* _PROMPT_: Below are entries. Give back exactly the lines from the one containing "Where should I" through the one containing "Click green checkmark", inclusive, without the pictures.

* _SOURCE DATA_:
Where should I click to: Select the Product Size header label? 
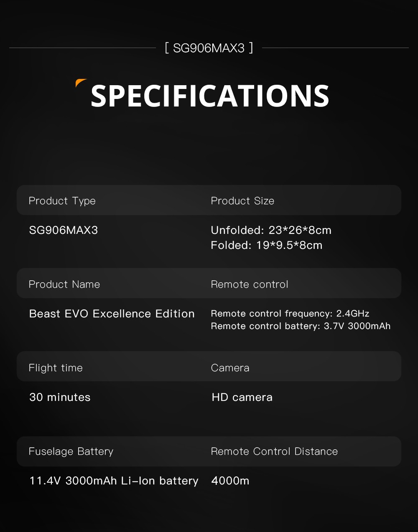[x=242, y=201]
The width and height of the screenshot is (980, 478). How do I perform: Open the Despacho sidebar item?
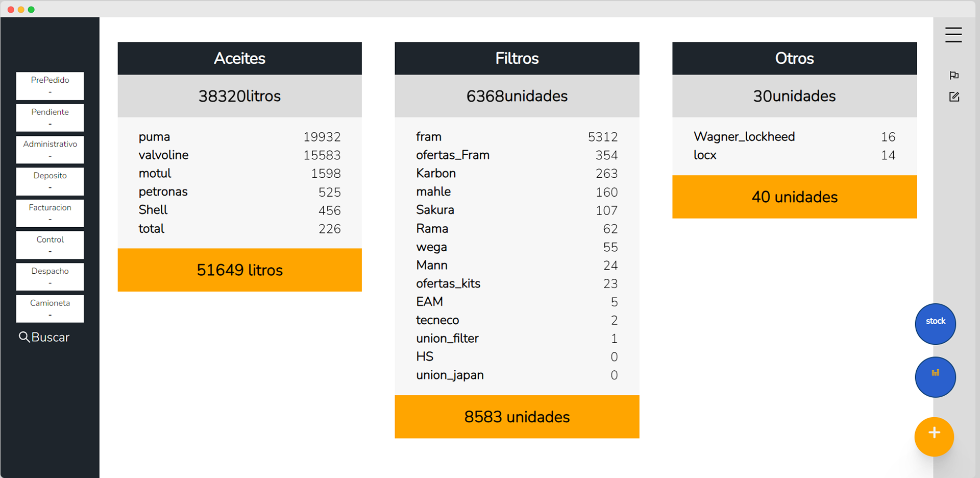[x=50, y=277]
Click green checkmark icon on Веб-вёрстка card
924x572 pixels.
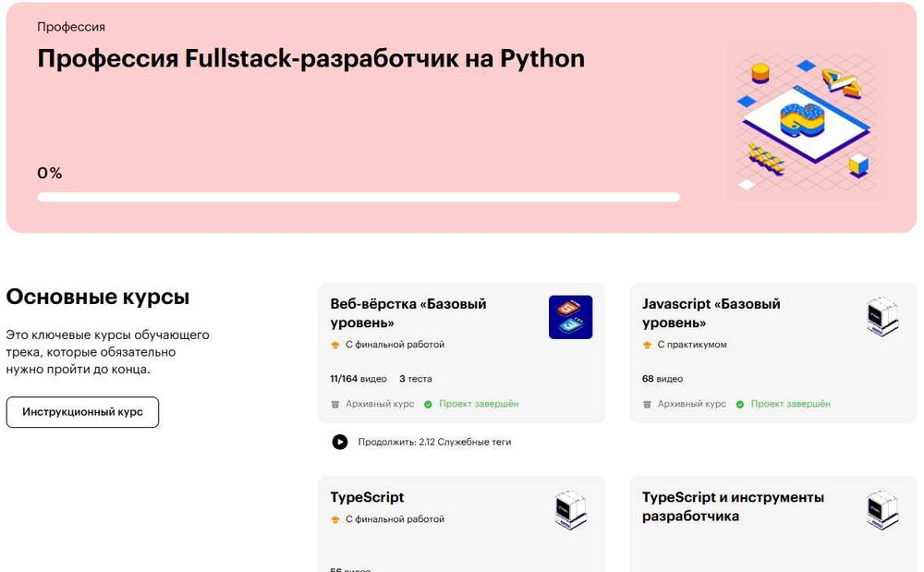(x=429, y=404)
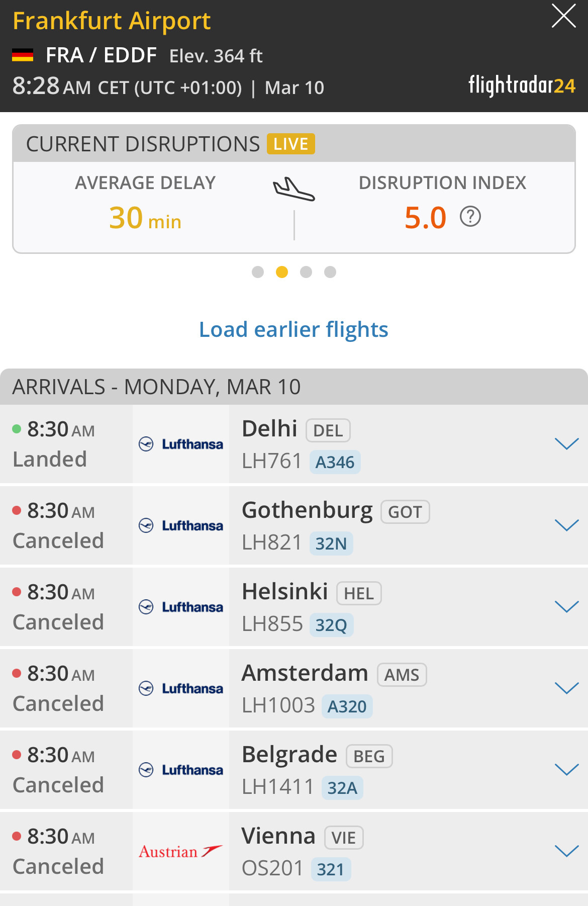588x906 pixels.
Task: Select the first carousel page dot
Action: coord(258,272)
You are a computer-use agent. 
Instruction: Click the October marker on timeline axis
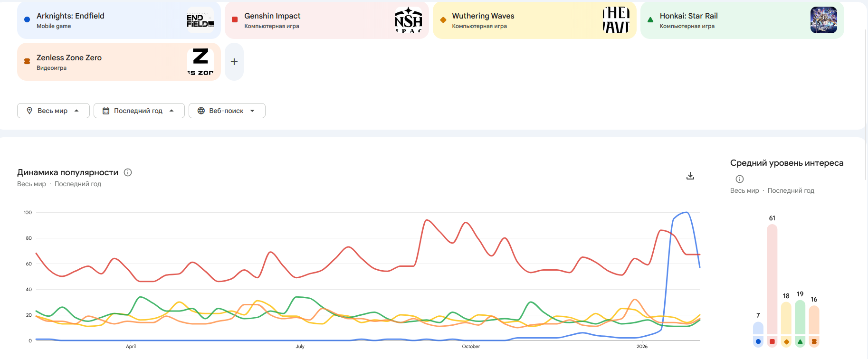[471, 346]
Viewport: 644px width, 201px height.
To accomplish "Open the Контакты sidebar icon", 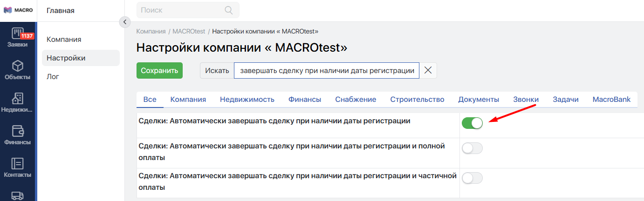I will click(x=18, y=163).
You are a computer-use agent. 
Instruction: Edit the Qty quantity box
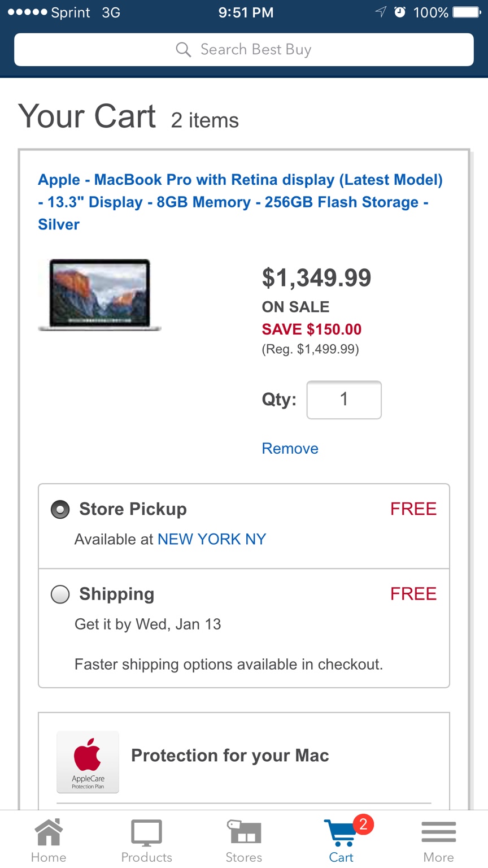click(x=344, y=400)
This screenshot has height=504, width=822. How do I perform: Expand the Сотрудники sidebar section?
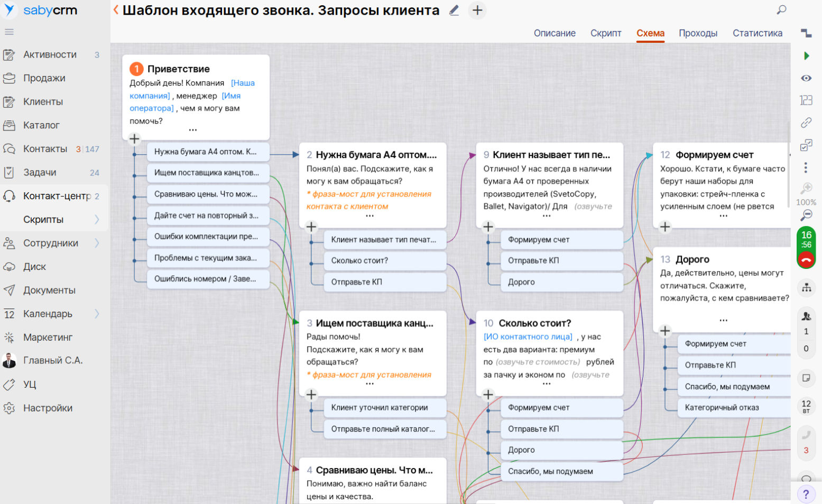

---

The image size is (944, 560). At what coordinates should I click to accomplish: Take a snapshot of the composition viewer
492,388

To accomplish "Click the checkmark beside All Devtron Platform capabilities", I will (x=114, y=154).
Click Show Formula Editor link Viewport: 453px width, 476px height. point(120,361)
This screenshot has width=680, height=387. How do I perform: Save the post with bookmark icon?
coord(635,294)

* _RESULT OF THE EXERCISE_:
Where should I click to: Select the Product Size header label? 
[x=242, y=201]
The width and height of the screenshot is (980, 478). How do I perform: Open the Despacho sidebar item?
[x=50, y=277]
Click green checkmark icon on Веб-вёрстка card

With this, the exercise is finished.